Visual Post Story #1

[I know, the photo runs over the edge, but I needed it this size so you can see details]

I took this as a simple documentary photo. I meant to capture the group, pre-dawn, in front of Everest, getting ready for an event. I know it’s nothing spectacular (or even close) visually, since I was shooting right into the coming dawn, against the mountains, but I got more than a simple document to remember.

When I looked back at this photo (after almost forgetting about it) I saw small story points in it that made it more valuable to my memory. They are things that I didn’t catch while I was there, so it serves as a window into a place I have only partially been. It feels like a photo that someone else took. Here are some of the things that occurred to me only long after I’d been home:

-The repeating pillows of moss-covered rock at our feet was different than everywhere else we’d walked. It looks like pillow lava here and I remember how difficult it was to walk across. The spaces between some of the pillows were the exact right size to wedge a foot and twist an ankle.
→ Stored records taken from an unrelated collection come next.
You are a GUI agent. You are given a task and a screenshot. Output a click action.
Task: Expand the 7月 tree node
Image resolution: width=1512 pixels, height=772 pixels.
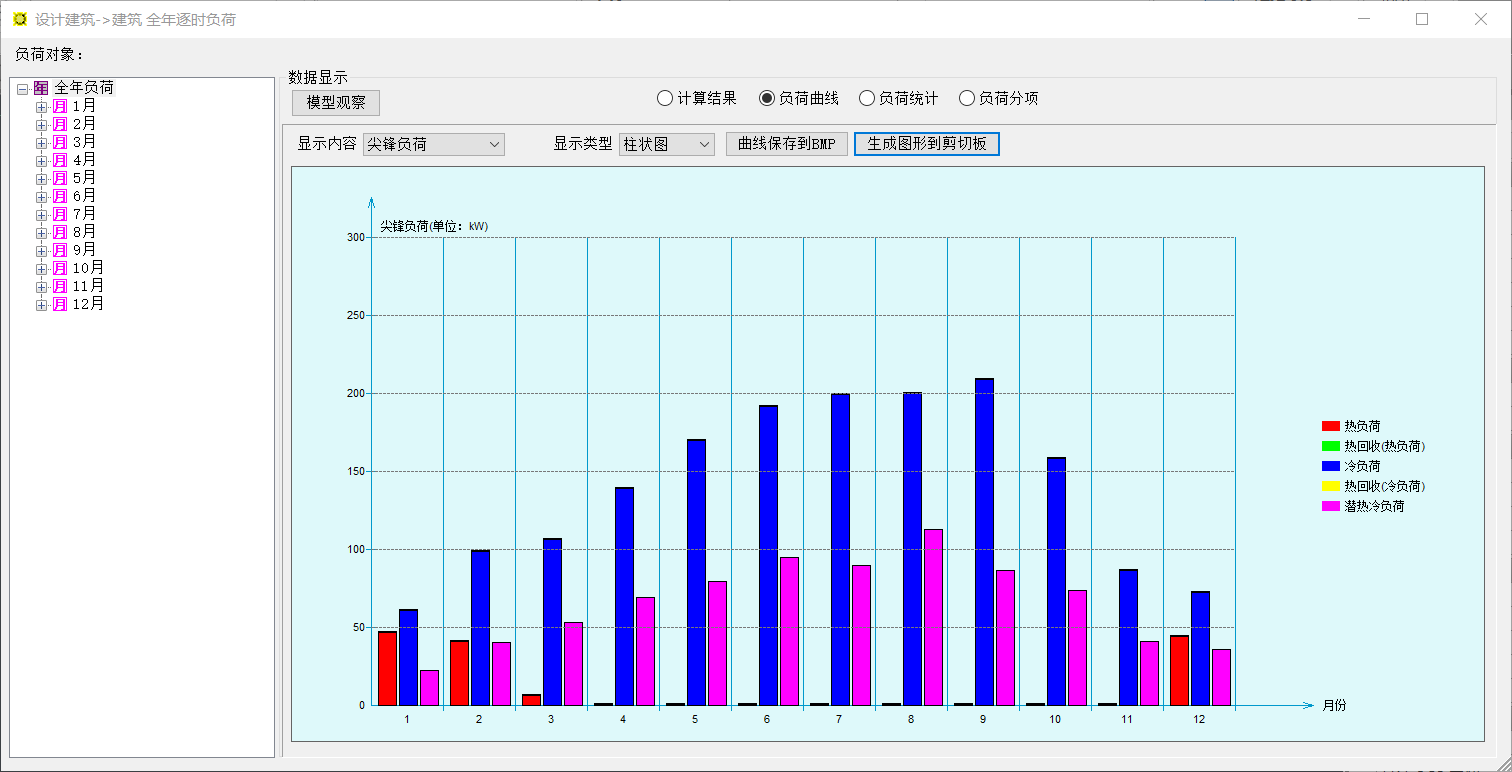(41, 214)
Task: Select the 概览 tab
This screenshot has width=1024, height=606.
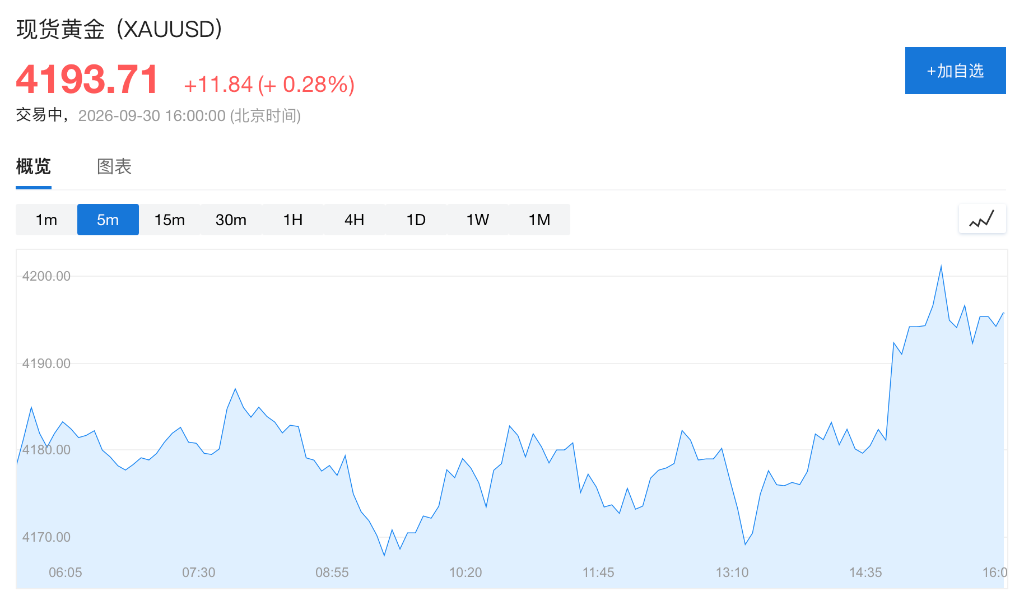Action: coord(33,167)
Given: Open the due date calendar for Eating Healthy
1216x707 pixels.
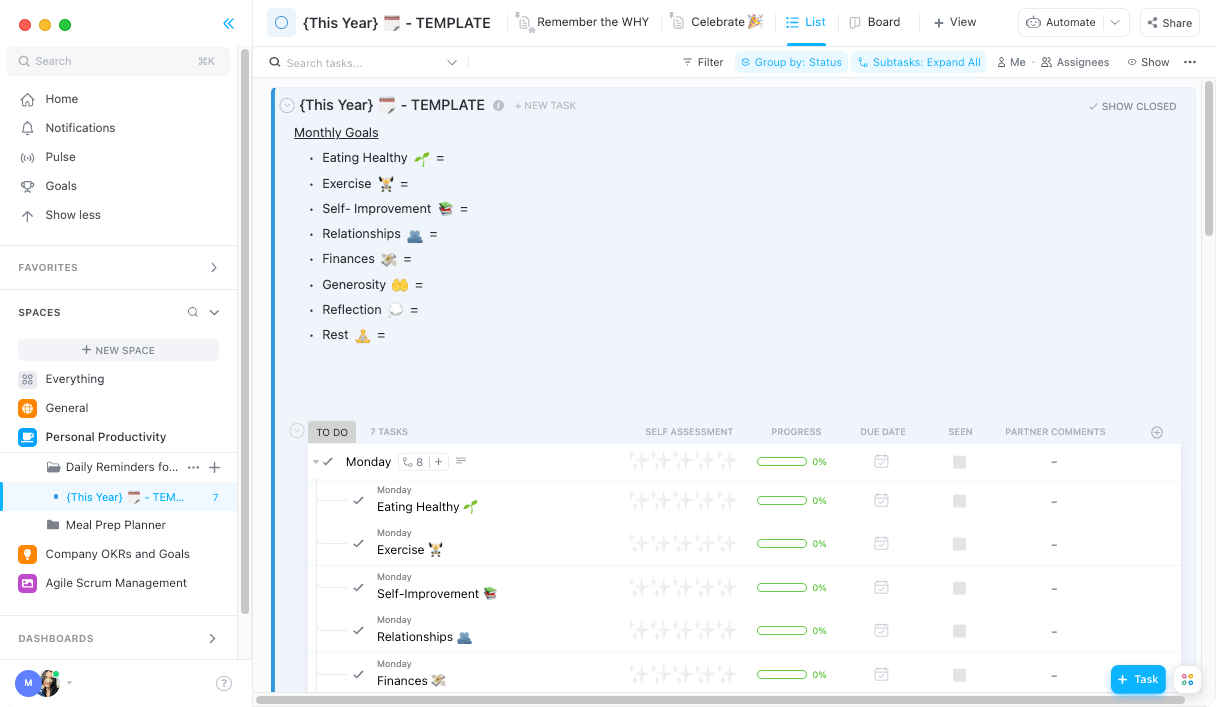Looking at the screenshot, I should point(881,500).
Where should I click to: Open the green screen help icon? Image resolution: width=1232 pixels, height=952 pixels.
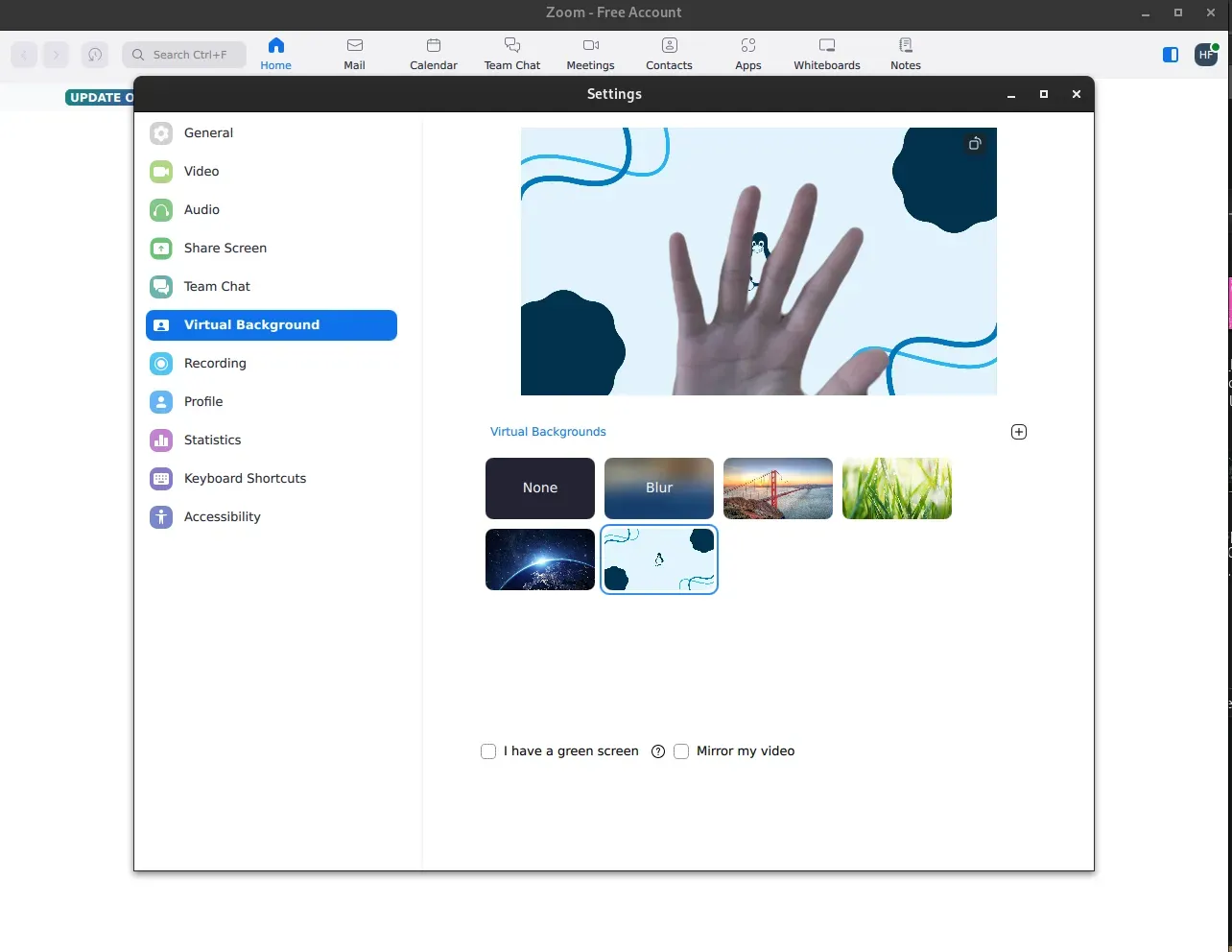point(658,751)
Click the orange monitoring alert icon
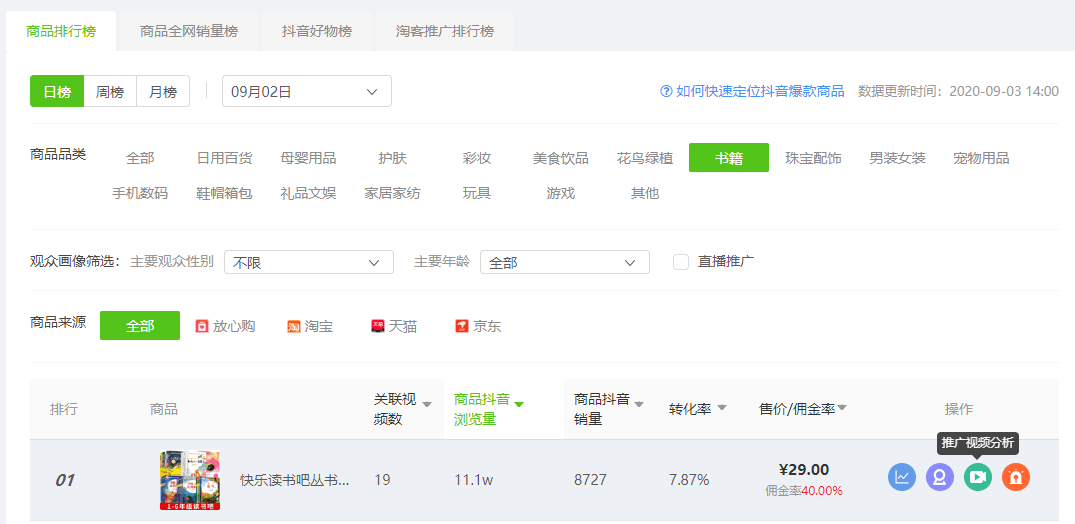Image resolution: width=1075 pixels, height=524 pixels. click(x=1015, y=477)
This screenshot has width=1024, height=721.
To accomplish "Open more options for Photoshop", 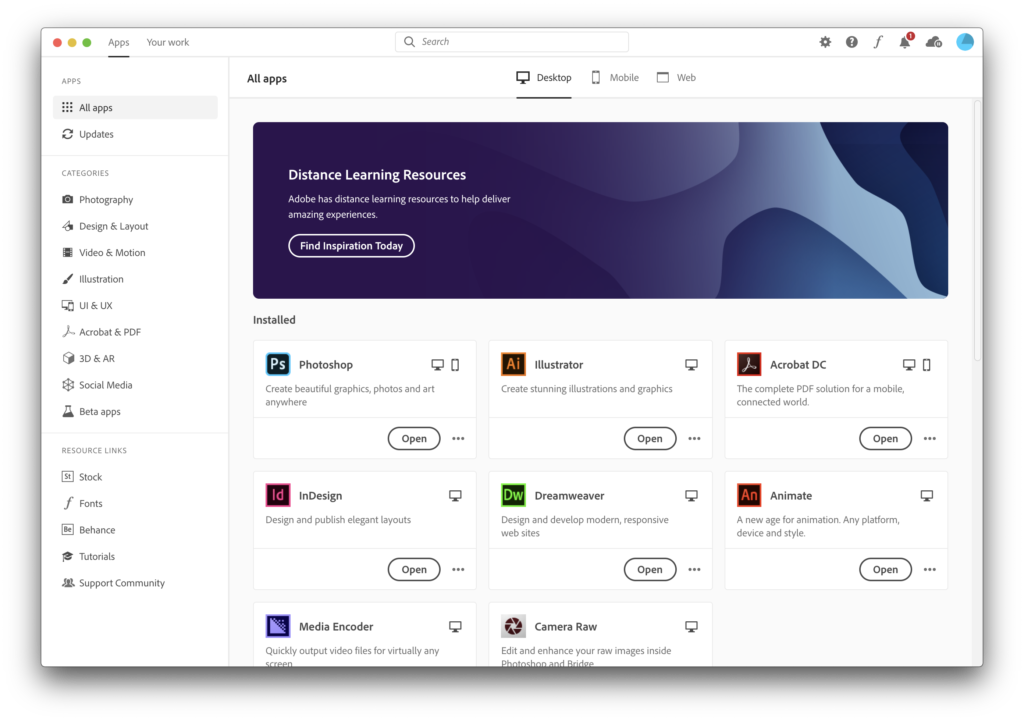I will coord(458,439).
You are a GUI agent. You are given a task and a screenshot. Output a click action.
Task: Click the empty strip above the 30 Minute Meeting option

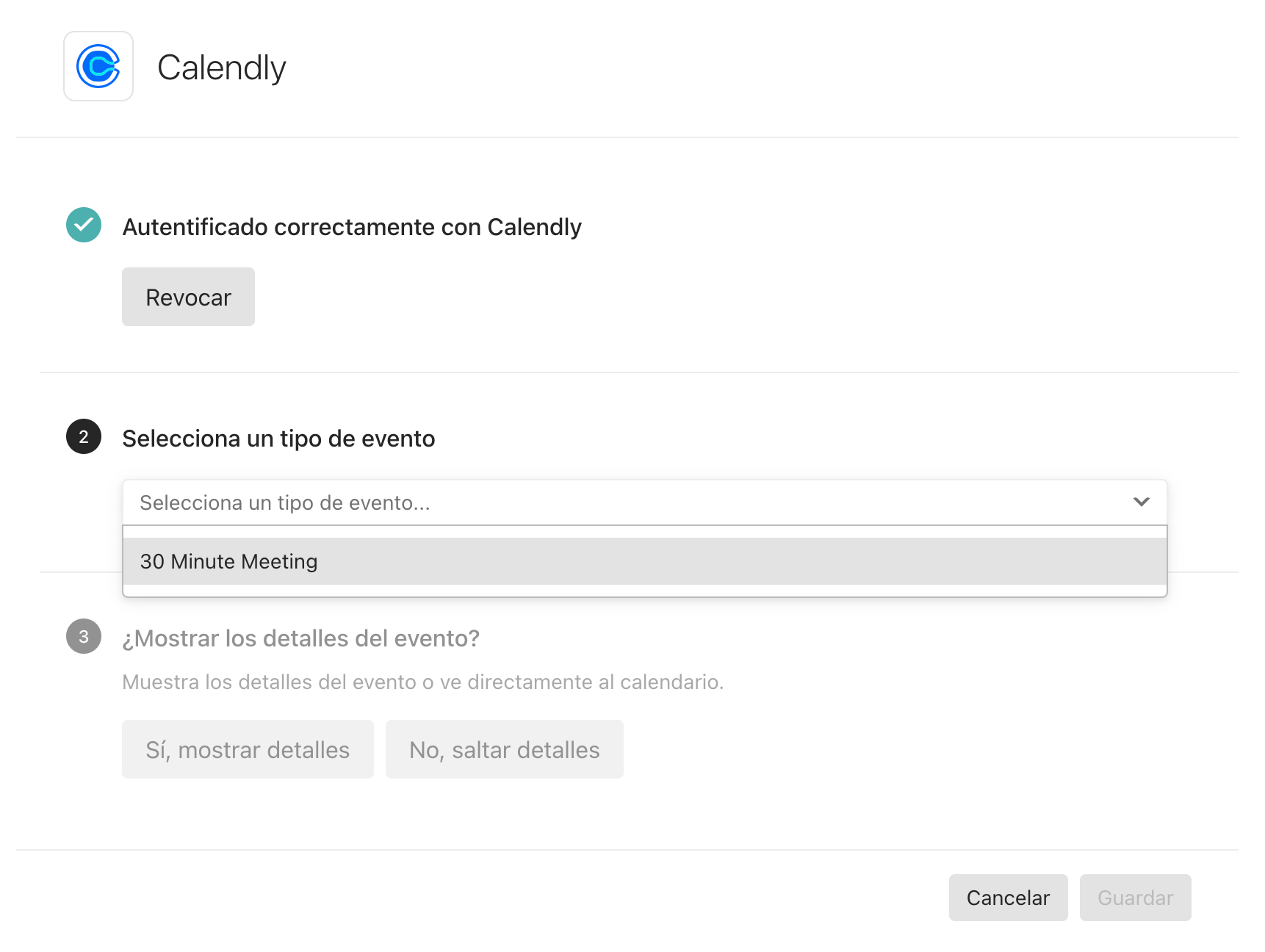[644, 532]
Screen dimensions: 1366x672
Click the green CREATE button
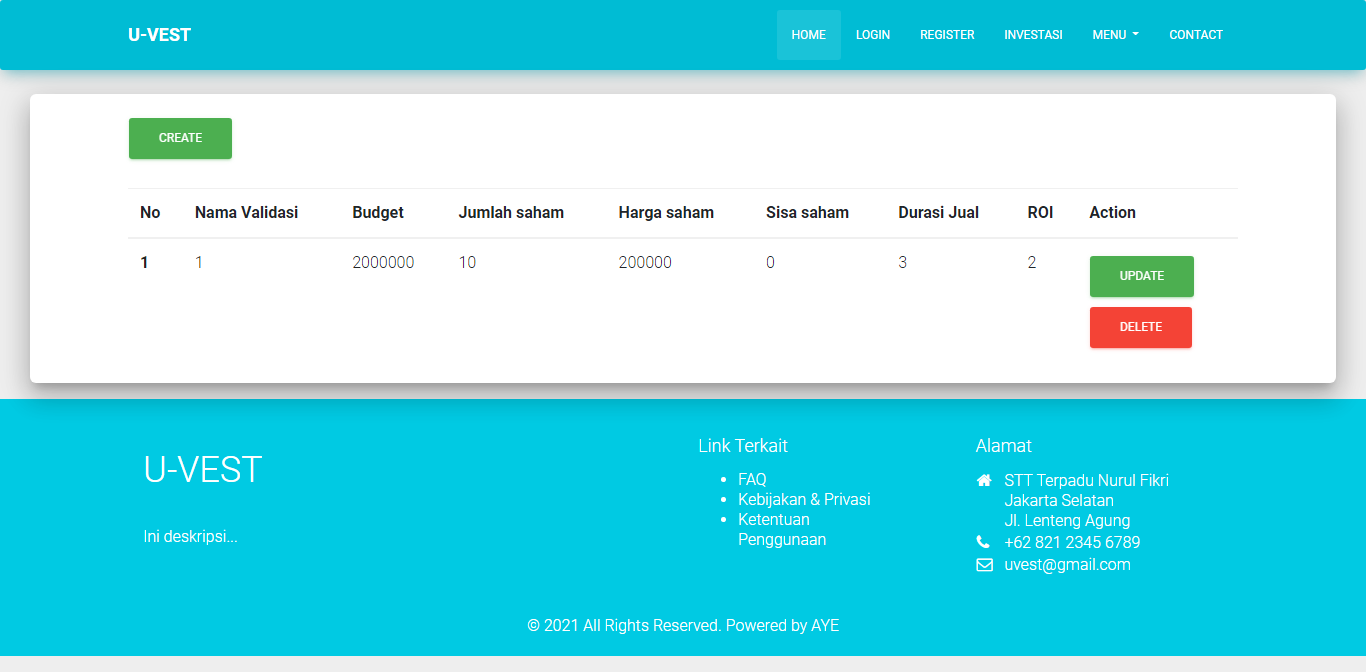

-Everyone was moving slow – it was about 6 am, air was thin, but there is one of the musicians in the upper left, posing and playing to cameras even on the tough terrain at this hour. Typical and ticklish to realize. I guess I’d gotten used to that variety of theatrics by that point. It was all around me, but I didn’t notice it happening at this moment until I saw the photo back home. It’s even more amusing when you realize that the police man has been employed to take the posed photo (the kneeling guy in blue fatigues).

-The 12 string guitar is laying unattended on the rocks, half covered by the banner, in the middle of the activity, noted but unharmed. I think we were about 3 minutes from standing in a shivering pile and singing when I snapped this.
Nuptse dwarfs Everest from this vantage (Nuptse on the right, Everest dark in the center behind the ridge). Chomolungma doesn’t look like the tallest even from here.